ファンとして紹介しておきたい。アニメ声優のラジオのパーソナリティ、イベントのMCとして、ある狭い界隈では有名人の鷲崎健初のエッセイ。

10年来のファンとしては、聞いたことある話も多いが、テンポ感が良く、立て板に水の文体は読んでいて心地良い。月一掲載のアニカンのコラムから不思議な喋り口調の書きぶりだと感じていたが、この文章は落語家のエッセイに近い。この人の歌詞は、譜割りが複雑で歌いにくいと評判だが、しかし一方でうまく歌えれば口当たりがかなり気持ちいい、というのを意識してい歌詞を書いているらしく、それは文章でもあっても同じで、読んでいて喋りたくなる。

『成すも成さぬもないのだが』というタイトルはかなりセンスが良い(どこかの文章に書いた言葉を編集が拾ってきたらしい)。
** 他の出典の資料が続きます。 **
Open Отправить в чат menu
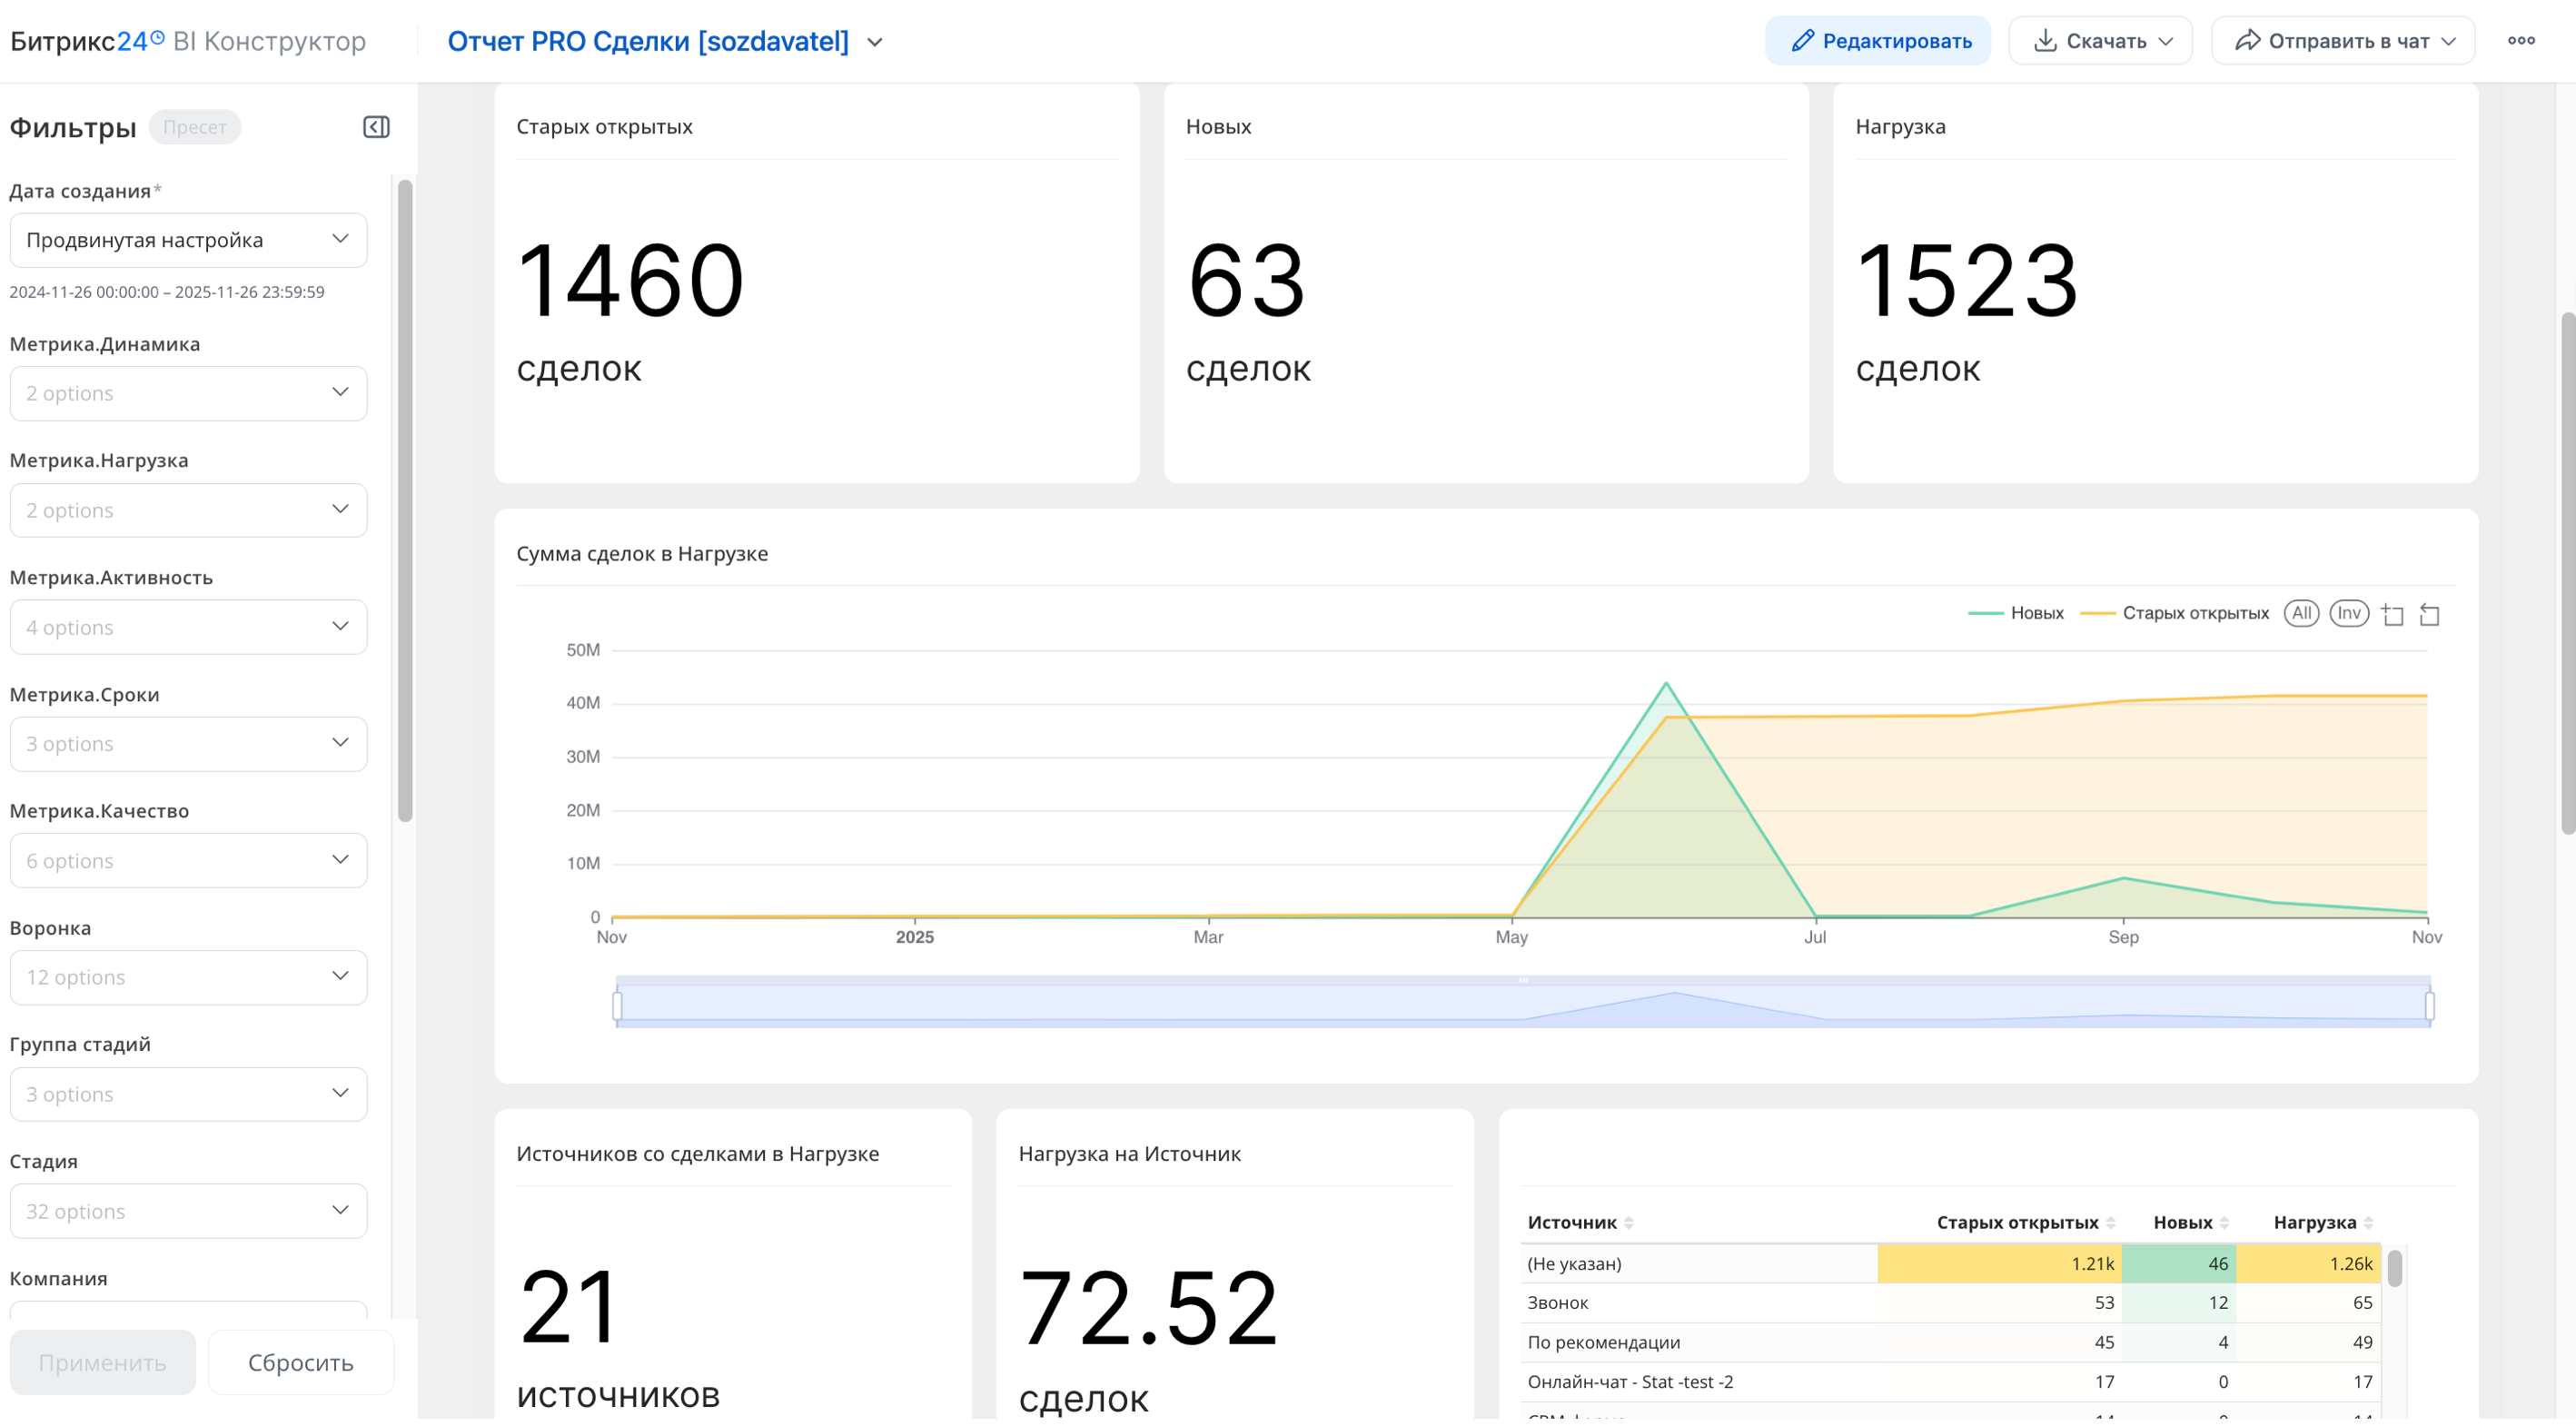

それは、肩肘を張って、色んなことを成そうとするのでなく、気の向くまま、フラフラと生きようと決めた鷲崎さんの生き方がうまく表されていると思える。中身は、自己紹介的な文章が多く、ファン向けだと思える部分も多い(当然である)が、「富士山、巨人、レディー・ガガ」は中々に強烈で、三題噺と称して三つをお題に、ひたすら支離滅裂な文章が続く。最後、ほとんどオチずに終わるという点で残念ではあるが、それでもフラフラと、アクロバティックに話が展開していく感じは、イベントMCで場をまとめる鷲崎さんとは違い、ソロでやっているラジオで「俺、なんの話してる?」とフリートークで迷子になるときの、自由人・鷲崎健、が顔を見せている。